= Challenge A =
The scientific method passage says you sometimes learn more when an experiment fails to support your hypothesis. According to the passage, why is that?
= Challenge B =
In the scientific method passage, which parts of your work does it say other researchers will likely find problems in and point out to you? List all of them.

= Document segment =
[BEGIN]

Draw a conclusion. You will analyze what you already know about your topic from your literature research and the data gathered during your experiment. This will help you decide if the conclusion you draw from your data supports or contradicts your hypothesis. If your results contradict your hypothesis, you can use this observation to form a new hypothesis and make a new prediction. This is why scientific research is ongoing and scientific knowledge is changing all the time. It's very common for scientists to get results that don't support their hypotheses. In fact, you sometimes learn more about the world when your experiments don't support your hypotheses because it leads you to ask more questions. And this time around, you already know that one possible explanation is likely wrong.

Use your results to guide your next steps (iterate). For instance, if your hypothesis is supported, you may do more experiments to confirm it. Or you could come up with a hypothesis about why it works this way and design an experiment to test that. If your hypothesis is not supported, you can come up with another hypothesis and do experiments to test it. You'll rarely get the right hypothesis in one go. Most of the time, you'll have to go back to the hypothesis stage and try again. Every attempt offers you important information that helps you improve your next round of questions, hypotheses, and predictions.

Share your results. Scientific research isn't something you can do on your own; you must work with other people to do it. You may be able to do an experiment or a series of experiments on your own, but you can't come up with all the ideas or do all the experiments by yourself .

Scientists and researchers usually share information by publishing it in a scientific journal or by presenting it to their colleagues during meetings and scientific conferences. These journals are read and the conferences are attended by other researchers who are interested in the same questions. If there's anything wrong with your hypothesis, prediction, experiment design, or conclusion, other researchers will likely find it and point it out to you.

It can be scary, but it's a critical part of doing scientific research. You must let your research be examined by other researchers who are as interested and knowledgeable about your question as you. This process helps other researchers by pointing out hypotheses that have been proved wrong and why they are wrong. It helps you by identifying flaws in your thinking or experiment design. And if you don't share what you've learned and let other people ask questions about it, it's not helpful to your or anyone else's understanding of what happens in the world.

Scientific Method Example

Here's an everyday example of how you can apply the scientific method to understand more about your world so you can solve your problems in a helpful way.

[END]

= Source material =
[BEGIN]

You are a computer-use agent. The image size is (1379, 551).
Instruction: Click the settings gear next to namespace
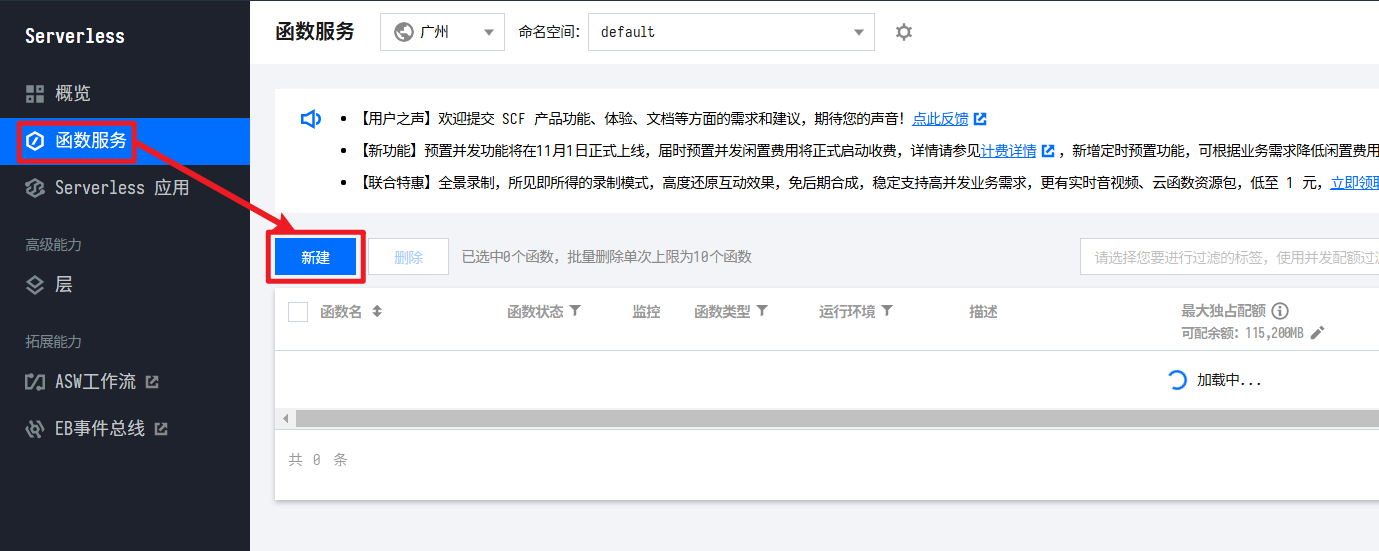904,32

[END]

= Task output A =
An experiment that doesn't support your hypothesis leads you to ask more questions. The next time around, you also already know that one possible explanation is likely wrong.

= Task output B =
- Your hypothesis
- Your prediction
- Your experiment design
- Your conclusion